Marion Minson’s critique, “Promotional Shots: the New Zealand Company’s paintings, drawings and prints of Wellington in the 1840s and their use in selling a colony”, is a superb introduction to the visual propaganda which was so crucial a part of the advertising. When used alongside Judith Johnstone’s earlier analysis of the written materials, “Information and emigration: the image-making process”, published in the New Zealand Geographer in 1977, the persuasiveness of the Company’s publicity becomes apparent, and not least because they also understood and applied the mechanisms of damage control when confronted with adverse publicity. For any educator wanting to introduce students to skills of reading visual evidence, Minson’s selection of images and careful analysis is an invaluable case study.
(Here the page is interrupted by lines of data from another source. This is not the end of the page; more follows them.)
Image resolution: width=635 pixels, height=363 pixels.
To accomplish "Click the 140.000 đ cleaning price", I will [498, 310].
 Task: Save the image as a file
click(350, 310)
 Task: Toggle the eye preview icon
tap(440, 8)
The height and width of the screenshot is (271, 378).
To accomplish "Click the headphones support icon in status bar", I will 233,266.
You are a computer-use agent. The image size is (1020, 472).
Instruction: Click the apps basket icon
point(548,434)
“Scholars, Gentlemen and Floppy Disks” also has obvious application in senior classrooms. Appropriately enough, since the Friends aimed also to promote the importance of the Alexander Turnbull Library as a research institution, Susan Butterworth’s contribution stems from her work as the 1994 National Library Research Fellow. In outlining the process through which she developed a database on the first generation of New Zealand politicians, Butterworth provides both guidance and stimulus for others contemplating similar projects. Family history researchers with a Wakefield-era politician in their ancestry can now consider that individual’s political involvement, education, membership of learned societies, religious affiliation, professional qualification, literary activity and military experience within a comparative context. Butterworth emphasises that her findings on the intellectual and educational background of these first generation politicians are still provisional but the insights to date confirm the value of the project.
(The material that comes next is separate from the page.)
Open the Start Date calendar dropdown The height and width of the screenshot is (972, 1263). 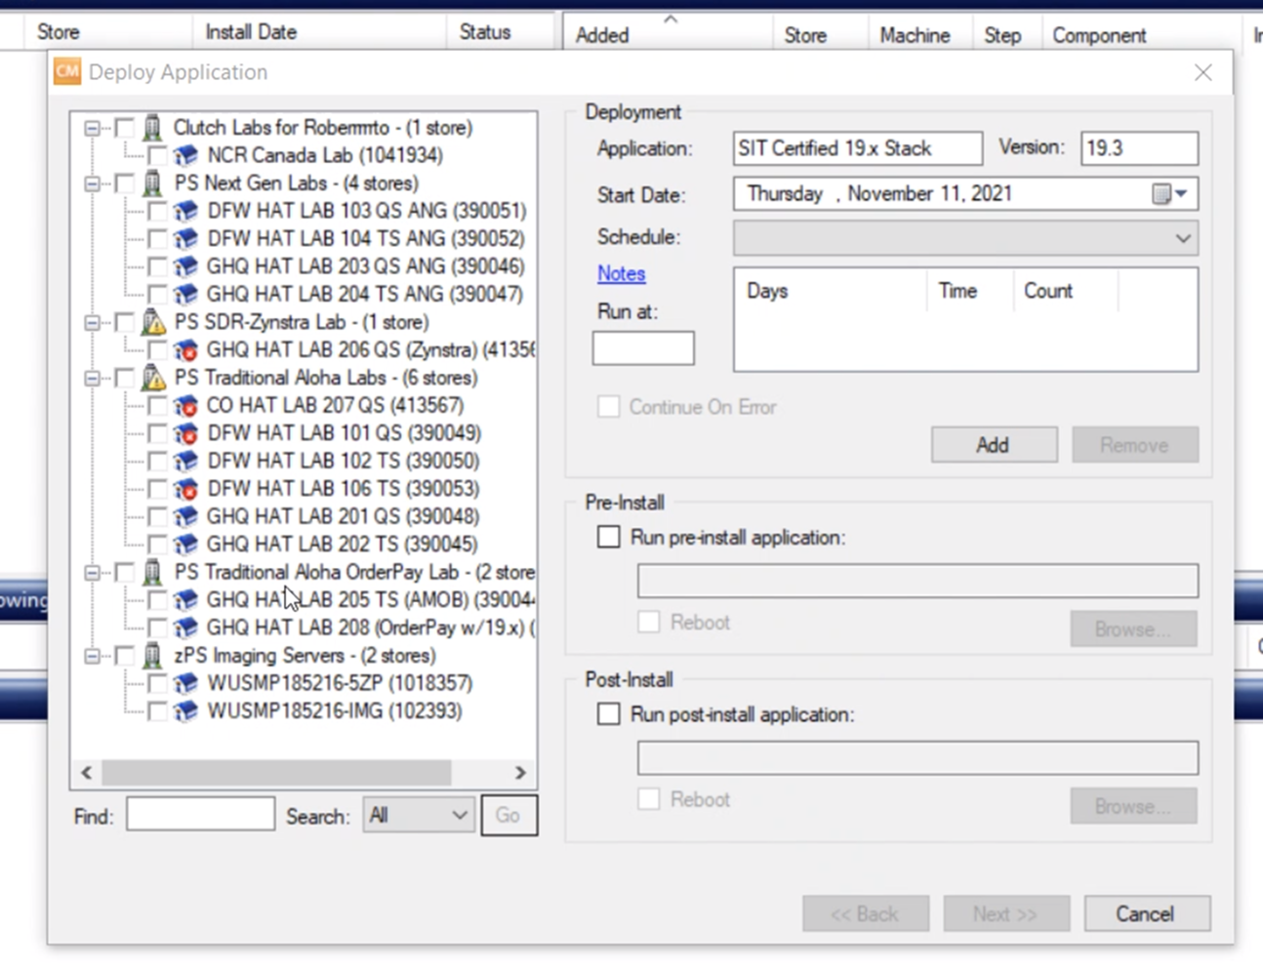1170,194
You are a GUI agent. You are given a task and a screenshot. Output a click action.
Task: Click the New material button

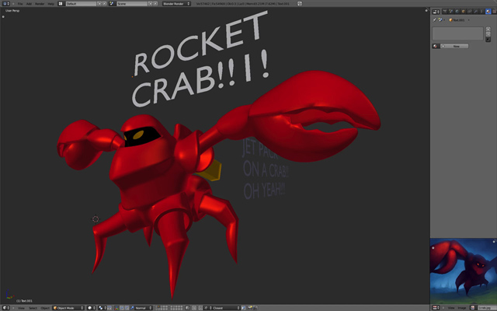[454, 46]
Of the three final contributions, those by Lydia Wevers and Linda Hardy explore aspects of the Wakefield literary heritage while Matiu Rei argues, from a Ngati Toa perspective, that Wakefield’s legacy for generations of New Zealanders is the relentless pressure by a Crown seeking to acquire Maori resources, thereby rendering unattainable effective and practical expression of tina rangatiratanga. The seminars proceedings conclude with the list of suggestions which emerged from a panel discussion on further areas for research, grouped under the general headings of milieu, Wakefield’s life and thought, and the application of Wakefield’s ideas in New Zealand.
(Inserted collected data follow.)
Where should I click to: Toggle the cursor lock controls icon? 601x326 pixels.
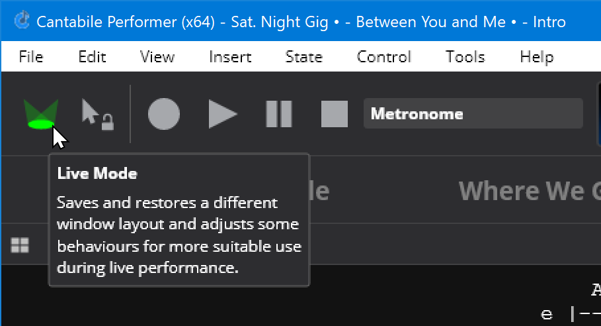(98, 115)
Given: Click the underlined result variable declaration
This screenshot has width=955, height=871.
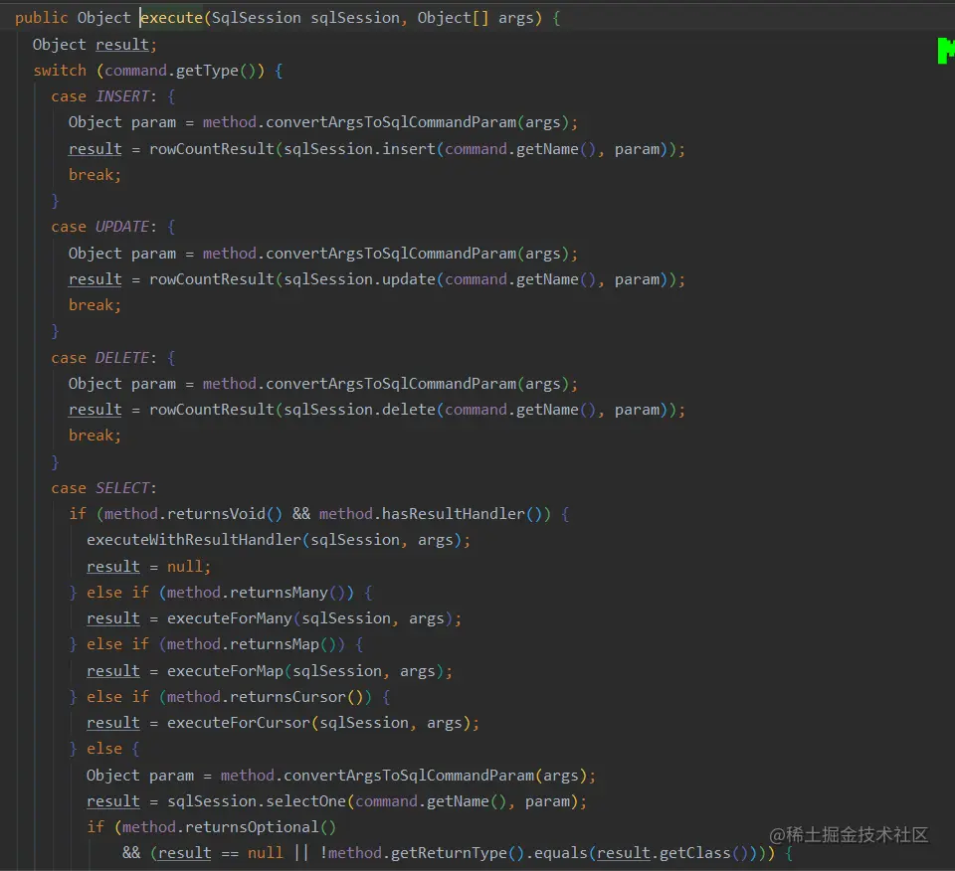Looking at the screenshot, I should coord(122,44).
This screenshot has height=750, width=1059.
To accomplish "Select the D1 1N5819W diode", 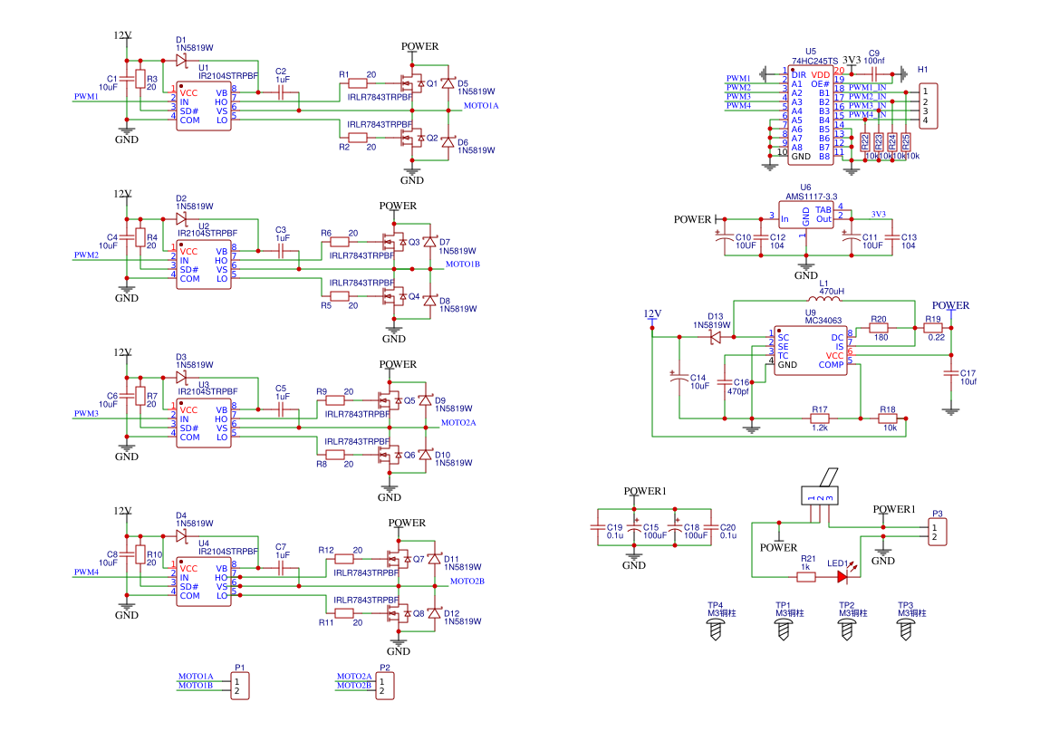I will [181, 60].
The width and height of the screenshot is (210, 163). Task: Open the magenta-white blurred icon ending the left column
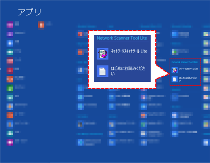(10, 142)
Clearly the variety of approach and topic area within this volume should ensure that it has wide-ranging appeal, to political economists and genealogists, teachers and art historians, environmentalists and tribal researchers, for instance. Student essay writers, tempted to rely too heavily on the work of earlier generations of scholars, may not find it easy to revise their views in the light of this more recent work but they will be well rewarded intellectually ii they make that effort. Unquestionably, the seminar has provided a much fuller understanding of the complex individual whose name is synonymous with the foundation colonial era of our past. Yet the experience of the past two decades in New Zealand does suggest that an exploration of personality and ideology needs to be accompanied by at least some sustained analysis of the social consequences for those whose lives are directly affected.

Thousands of individuals emigrated in response to Wakefield’s ideas: does their subsequent experience matter so little that it does not merit research? We know something of the immediate difficulties for settlers in the Nelson and Wellington regions, for example, but relatively little beyond the first decade. In that sense, and given the example provided by Butterworth’s paper, it is curious that none of the research trajectories proposed contemplates interconnecting with the case study insights which may be gained from a constantly expanding number of family, iwi, local and regional or tribal histories. While the Historical Branch immigration database project will eventually supply accessible information on the nineteenth century migrants’ background, we need a more detailed understanding of what happened to individuals in the two decades after arrival before we can evaluate the full impact of Wakefield’s theories in action.

Jeanine Graham teaches history at the University of Waikato.